Filmleri izlediğimizde, bu filmleri alkışlamaya ve sanatsal başarılarına şapka çıkarmaya başta özgün ve yaratıcı sinematografik-öykülemeleri olmak üzere birçok nedenden dolayı devam ediyoruz. Ama kavramları yerinde kullanarak, filmlerle birlikte net bir düşünce çalışması yapmak istediğimizde, yani “politik filmler” nitelemesi açısından baktığımızda, bu eserlerin maddiliğinde gördüğümüz hakikat ifade edilenin tam tersi. Ne Tepenin Ardı genelde “öteki” kavramını işleyen bir politik manifesto; ne de Çoğunluk, özelde Kürt, işçi ve kadın “ötekiler” üzerine sinematografik fikirlerle düşünen bir politik film.
Tepenin Ardı ve Çoğunluk filmlerinin ikisi de asıl “berikiler” ve “gönüllü kulluk” ilişkileri üzerine bir sosyolojik saptamadır.
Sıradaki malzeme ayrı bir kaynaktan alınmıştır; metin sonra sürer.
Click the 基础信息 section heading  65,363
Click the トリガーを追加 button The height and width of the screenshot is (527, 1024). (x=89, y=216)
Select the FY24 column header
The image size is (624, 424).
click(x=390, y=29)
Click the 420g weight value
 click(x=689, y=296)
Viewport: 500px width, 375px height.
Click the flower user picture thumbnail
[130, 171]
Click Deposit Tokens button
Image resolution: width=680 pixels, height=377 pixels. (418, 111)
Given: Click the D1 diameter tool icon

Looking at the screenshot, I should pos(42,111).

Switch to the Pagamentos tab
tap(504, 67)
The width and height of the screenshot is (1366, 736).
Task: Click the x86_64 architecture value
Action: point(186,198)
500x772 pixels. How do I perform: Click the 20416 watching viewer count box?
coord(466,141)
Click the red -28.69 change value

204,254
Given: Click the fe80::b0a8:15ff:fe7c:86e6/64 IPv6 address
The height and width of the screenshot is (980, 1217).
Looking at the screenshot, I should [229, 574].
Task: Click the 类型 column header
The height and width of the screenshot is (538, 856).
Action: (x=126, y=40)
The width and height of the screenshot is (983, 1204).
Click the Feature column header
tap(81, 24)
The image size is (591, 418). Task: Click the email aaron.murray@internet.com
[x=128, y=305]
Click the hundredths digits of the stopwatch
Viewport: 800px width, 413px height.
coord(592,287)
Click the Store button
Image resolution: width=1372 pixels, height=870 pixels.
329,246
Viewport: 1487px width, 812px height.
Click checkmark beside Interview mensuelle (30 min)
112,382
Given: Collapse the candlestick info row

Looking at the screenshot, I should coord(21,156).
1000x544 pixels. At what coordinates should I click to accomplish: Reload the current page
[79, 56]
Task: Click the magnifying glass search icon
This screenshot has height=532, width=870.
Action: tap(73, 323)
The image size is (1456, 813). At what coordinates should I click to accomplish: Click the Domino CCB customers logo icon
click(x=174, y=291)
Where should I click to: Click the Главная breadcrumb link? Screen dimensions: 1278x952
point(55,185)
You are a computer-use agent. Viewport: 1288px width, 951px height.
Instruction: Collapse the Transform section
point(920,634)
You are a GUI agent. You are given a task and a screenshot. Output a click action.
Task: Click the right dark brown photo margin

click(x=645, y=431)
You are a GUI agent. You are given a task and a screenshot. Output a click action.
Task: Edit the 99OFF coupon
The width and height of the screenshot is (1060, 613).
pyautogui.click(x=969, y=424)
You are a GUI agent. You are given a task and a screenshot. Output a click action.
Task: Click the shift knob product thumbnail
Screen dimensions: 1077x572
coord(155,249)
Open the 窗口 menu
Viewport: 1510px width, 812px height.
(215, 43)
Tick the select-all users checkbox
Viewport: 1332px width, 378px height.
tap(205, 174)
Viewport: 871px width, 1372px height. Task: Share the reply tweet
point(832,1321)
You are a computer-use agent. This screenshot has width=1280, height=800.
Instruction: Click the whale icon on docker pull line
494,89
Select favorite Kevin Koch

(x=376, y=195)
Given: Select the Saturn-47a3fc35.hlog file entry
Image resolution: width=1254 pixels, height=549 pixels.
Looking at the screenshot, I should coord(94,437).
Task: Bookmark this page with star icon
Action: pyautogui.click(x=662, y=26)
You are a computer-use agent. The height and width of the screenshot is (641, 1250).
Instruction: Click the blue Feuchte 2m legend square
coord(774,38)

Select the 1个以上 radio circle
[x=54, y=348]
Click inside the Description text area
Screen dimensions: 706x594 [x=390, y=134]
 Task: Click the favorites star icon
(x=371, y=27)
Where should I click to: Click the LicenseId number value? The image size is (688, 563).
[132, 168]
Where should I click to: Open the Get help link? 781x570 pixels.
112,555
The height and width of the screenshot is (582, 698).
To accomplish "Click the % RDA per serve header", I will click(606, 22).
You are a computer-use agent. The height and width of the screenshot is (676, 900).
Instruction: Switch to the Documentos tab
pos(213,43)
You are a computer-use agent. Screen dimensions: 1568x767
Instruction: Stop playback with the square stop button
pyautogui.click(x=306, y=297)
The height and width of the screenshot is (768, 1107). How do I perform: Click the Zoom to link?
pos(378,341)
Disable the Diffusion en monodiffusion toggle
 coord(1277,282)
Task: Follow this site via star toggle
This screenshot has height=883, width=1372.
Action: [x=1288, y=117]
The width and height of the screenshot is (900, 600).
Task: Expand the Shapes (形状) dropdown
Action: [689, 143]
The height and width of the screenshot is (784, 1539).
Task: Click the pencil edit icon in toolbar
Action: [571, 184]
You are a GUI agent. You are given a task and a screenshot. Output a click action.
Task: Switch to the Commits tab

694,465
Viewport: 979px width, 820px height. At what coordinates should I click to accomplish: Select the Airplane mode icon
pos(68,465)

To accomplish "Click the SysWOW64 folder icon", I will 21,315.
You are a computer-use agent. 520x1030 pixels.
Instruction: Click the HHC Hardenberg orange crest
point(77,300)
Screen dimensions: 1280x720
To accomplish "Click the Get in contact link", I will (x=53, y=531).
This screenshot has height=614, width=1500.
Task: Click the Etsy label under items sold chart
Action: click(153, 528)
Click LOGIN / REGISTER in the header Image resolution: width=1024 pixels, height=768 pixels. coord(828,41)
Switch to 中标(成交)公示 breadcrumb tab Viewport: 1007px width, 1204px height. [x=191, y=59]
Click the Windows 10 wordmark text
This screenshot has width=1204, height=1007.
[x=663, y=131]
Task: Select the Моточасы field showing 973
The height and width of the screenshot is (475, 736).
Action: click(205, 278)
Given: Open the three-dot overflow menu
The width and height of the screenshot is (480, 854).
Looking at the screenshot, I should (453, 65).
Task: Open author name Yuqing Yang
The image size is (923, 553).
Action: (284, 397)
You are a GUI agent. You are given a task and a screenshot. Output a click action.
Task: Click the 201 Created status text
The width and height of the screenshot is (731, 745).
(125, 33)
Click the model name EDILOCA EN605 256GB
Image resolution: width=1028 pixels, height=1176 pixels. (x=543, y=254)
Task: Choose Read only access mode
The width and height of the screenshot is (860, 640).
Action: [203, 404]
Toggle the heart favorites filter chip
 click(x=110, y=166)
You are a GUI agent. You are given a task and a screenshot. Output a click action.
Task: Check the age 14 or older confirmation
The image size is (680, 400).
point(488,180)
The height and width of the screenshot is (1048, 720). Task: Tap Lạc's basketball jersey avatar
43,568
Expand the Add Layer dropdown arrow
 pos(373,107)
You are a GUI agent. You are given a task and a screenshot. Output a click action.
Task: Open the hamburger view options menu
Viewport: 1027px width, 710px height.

İki film de, politik olarak, özdeksel kimliklerden çıkabilmek için bir başkalaşım ve özgürleşme olasılığını sunan bir öznel dönüşüm sürecinin diyalektiğini ifade eden “öteki” ya da “ötekiler” sorunu üzerine düşünmez. Tam tersine, sadece “berikiler”, yani “aynılar” topluluğu üzerine odaklanarak, bu hiyerarşik topluluğun içindeki “gönüllü kulluk” ilişkilerinin sosyolojik tasvirini yapar.[1]
Çoğunluk filminde, orta ölçekli bir inşaat şirketi olan müteahhit bir babanın eşi ve genç erkek çocuğundan oluşan bu üç kişilik çekirdek ailenin yaşamını, toplumun çoğunluğunu, toplumdaki “berikileri”, yani birbirleriyle ve kendileriyle özdeş olan “aynıları” kristalize olmuş bir tarzda ifade ettiği fikriyle anlatmaktadır.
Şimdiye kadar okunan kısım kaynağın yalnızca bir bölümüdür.